You probably **don't need** superharness if you only ever run a single agent interactively and don't switch between sessions.

### What you need to use it

| Feature | Requirements |
|---------|-------------|
| Core protocol (contracts, handoffs, ledger) | `bash`, `python3` |
| Agent shortcuts (`shux`) | + `claude` or `codex` CLI |
| Background auto-dispatch | + launchd (macOS) or systemd (Linux) |
| Browser dashboard | + `python3 -m http.server` (built-in) |

**You can start with just the core** and add agent CLIs and background services later. `--print-only` mode lets you preview every dispatch without launching anything.

---

## Platform Support

**Cross-platform: macOS, Linux, Windows.** All user-facing commands are Python and work everywhere `python3` is available.
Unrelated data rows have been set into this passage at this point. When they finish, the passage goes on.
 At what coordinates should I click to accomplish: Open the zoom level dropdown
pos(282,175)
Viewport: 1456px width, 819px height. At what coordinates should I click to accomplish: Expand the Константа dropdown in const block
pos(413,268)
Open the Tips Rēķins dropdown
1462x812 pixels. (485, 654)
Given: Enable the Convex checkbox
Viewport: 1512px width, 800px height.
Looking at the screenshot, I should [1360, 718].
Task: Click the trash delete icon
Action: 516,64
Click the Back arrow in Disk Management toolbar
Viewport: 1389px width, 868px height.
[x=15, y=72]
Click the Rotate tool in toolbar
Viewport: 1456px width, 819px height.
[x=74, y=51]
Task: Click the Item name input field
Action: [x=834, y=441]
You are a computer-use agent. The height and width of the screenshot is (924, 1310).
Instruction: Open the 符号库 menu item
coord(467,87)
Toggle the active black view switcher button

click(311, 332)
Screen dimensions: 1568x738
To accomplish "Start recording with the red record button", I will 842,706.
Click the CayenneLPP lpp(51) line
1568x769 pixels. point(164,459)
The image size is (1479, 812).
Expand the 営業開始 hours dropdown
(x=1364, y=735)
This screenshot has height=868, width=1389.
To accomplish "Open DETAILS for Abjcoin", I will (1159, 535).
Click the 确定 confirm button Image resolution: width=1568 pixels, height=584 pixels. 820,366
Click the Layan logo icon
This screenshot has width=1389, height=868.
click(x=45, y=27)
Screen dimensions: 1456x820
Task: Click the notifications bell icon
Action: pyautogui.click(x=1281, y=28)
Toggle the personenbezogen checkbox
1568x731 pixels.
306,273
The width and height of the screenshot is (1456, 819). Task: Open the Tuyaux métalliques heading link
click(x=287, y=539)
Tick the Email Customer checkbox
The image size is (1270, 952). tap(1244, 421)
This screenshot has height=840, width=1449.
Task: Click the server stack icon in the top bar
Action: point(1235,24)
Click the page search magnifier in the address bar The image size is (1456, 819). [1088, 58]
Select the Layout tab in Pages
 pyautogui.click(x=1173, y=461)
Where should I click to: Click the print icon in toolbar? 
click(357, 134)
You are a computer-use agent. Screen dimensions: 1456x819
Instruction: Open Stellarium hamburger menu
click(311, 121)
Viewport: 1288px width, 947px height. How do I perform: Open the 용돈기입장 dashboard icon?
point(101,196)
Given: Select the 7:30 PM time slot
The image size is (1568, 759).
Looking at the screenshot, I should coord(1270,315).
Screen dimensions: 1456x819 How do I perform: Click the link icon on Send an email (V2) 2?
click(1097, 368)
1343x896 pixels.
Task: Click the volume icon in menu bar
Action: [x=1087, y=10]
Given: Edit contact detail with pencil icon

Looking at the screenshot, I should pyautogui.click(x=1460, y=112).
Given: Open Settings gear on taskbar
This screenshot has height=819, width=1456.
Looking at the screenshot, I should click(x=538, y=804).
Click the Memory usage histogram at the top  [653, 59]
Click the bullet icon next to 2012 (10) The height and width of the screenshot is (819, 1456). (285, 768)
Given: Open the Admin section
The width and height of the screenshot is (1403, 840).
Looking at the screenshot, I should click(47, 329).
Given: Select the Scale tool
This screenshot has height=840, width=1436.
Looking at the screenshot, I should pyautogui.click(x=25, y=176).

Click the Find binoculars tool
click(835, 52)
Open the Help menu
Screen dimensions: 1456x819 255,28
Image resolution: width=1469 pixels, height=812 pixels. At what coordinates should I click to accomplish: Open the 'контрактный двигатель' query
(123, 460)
CI runs on all three platforms.

- **Background watcher** has automated service installers for macOS (`launchd`), Linux (`systemd`), and Windows (Task Scheduler via `schtasks.exe`). `superharness watch --foreground` works everywhere as an alternative.

## Prerequisites

- `python3` 3.11+ + `pyyaml` — `uv sync --dev` (or `pip install pyyaml click ruamel.yaml`)
- `bash` — only needed for macOS/Linux watcher service install scripts; not required on Windows or for any core commands
- `claude` CLI (for Claude delegation commands): `npm install -g @anthropic-ai/claude-code`
- `codex` CLI (for Codex delegation commands): `npm install -g @openai/codex`
- macOS `launchd` or Linux `systemd` for background watcher (see Platform Support); `--foreground` mode works everywhere

---

## Project Runtime State

Per-project state lives in `.superharness/`:

```text
.superharness/
├── contract.yaml          # tasks, decisions, failures
├── handoffs/              # session handoff state
├── ledger.md              # append-only event log
├── decisions.yaml         # cross-agent ADRs
├── failures.yaml          # failure memory
└── inbox.yaml             # dispatch queue
```

**Architecture details:** [docs/ARCHITECTURE.md](docs/ARCHITECTURE.md)

---

## Repository Layout

```text
superharness/
├── superharness            # thin Bash shim → delegates to Python
├── src/superharness/       # Python CLI + engine + command modules
├── protocol/              # protocol spec + templates
├── adapters/              # Claude/Codex adapter assets
├── scripts/               # launchd installer + CI guard scripts
├── docs/                  # architecture and user guide
├── tests/                 # unit/integration/e2e tests
└── CHANGELOG.md
```

---

## Security Note

The background watcher enables **unattended execution** (agents run without human supervision). This is powerful but requires explicit confirmation:

**macOS (launchd):**
```bash
bash scripts/install-launchd-inbox-watcher.sh \
  --project /path/to/project \
  --interval 30 \
  --confirm-non-interactive yes \
  --confirm-skip-permissions yes
```

**Linux (systemd):**
```bash
CONFIRM_NON_INTERACTIVE=yes bash scripts/install-systemd-inbox-watcher.sh \
  --project /path/to/project \
  --interval 30
```

**Read the full threat model:** [SECURITY.md](SECURITY.md)

---

## Current Version

Current version: **v1.29.0**

See [CHANGELOG.md](CHANGELOG.md) for the full iteration log.